No doubt our WSJ polemicist rejoiced at the closure of Medellín’s unofficial Pablo Escobar museum, run by the dead drug baron’s brother and accountant Roberto Escobar. The city slapped a ban on the business for “operating illegally” but more likely for its “positive spin” on Pablo, Germany’s Deutsche Welle reported. They quoted the city mayor, “We do not want those narco tours advocating crime, showing these Mafiosi as if they were legends and heroes.”

Related: Fossils, fornication, flying high and female FARC, everything international media wrote about Colombia. 

Medellin’s mayor probably prefers the “real life” Escobar tours run by his victims to better educate the Netflix-inspired foreign tourists arriving in Colombia’s second city to pay homage to their anti-hero, who were featured in a fun UK Guardian video last month. The clip also supplies a useful guide to tourism in the vibrant city.

Hip, hip, hippos

One of Escobar’s hard-to-ignore legacies, as reported by National Geographic, was in the bulky form of his imported hippos, which have since bred in the Magdalena wetlands. Long considered pests, these African imports have been the subject of unsuccessful plans to kill, contain or sterilise them. But now some scientists believe the giant semi-aquatic herbivores can bring benefits by “rewilding” the local ecosystem to how it was 20,000 years ago when similar large beasties – since killed off by hungry humans – spread nutrients between land and river.

Meanwhile, Business Insider was looking at the “narco-subs”, those home-made fast craft which run cocaine from Colombia’s Pacific Coast to Mexico, of which 14 have been captured so far this year, each with up to USD$70 million in illicit cargo.  BI also provided a handy guide to cocaine craft mentioning a variety of designs from LPV’s, ‘low profile vessels’, and ‘very slender vessels’ (VSVs) to semi-submersibles and fully functioning submarines; an inventive fleet knocked together with stuff from the local ferretería suggesting that if the coca trade ever ends, Colombia has the skills to be a major boat-building nation.

Wild cacao cousins

One letter away in the cacao trade, Discovery science blogger Lindzi Wessel had more cheery news about how Colombia’s jungles are the biological cradle of chocolate’s raw ingredient.
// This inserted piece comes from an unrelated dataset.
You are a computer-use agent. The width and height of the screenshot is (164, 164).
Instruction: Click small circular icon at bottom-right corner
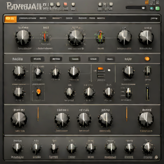(x=156, y=157)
Cacao, it turns out, is hard to grow and prone to diseases which destroy on average a third of the world’s crop.  But as the tasty pod’s original Eden, Colombia’s biodiverse jungles might hold some wild cousins which might have natural resistance.  Scientists are out there looking for them now.

Colombians themselves have become a test bed for Facebook Dating, the genius name of Facebook’s dating app, first rolled out here in Colombia. Why Colombia? According to IT site TechCrunch, we have 30 million FB users in this corner of South America, and we like online dating. And the author points out the tech giant wants to iron out glitches away from the “prying eyes of journalists” – ahem – before launching it on the US market.

It’s all Uber now

Perhaps now needing FB’s dating app are the unfortunate Barranquilla couple whose marital crisis was splashed around the world after the wife and her lover were picked up by an Uber car unwittingly driven by her husband.  Also caught cheating was the Uber car’s owner who had lent it out to the unfortunate hubby against company policy, reported UK’s Metro freesheet. He now faces an Uber ban. So, no happy endings there.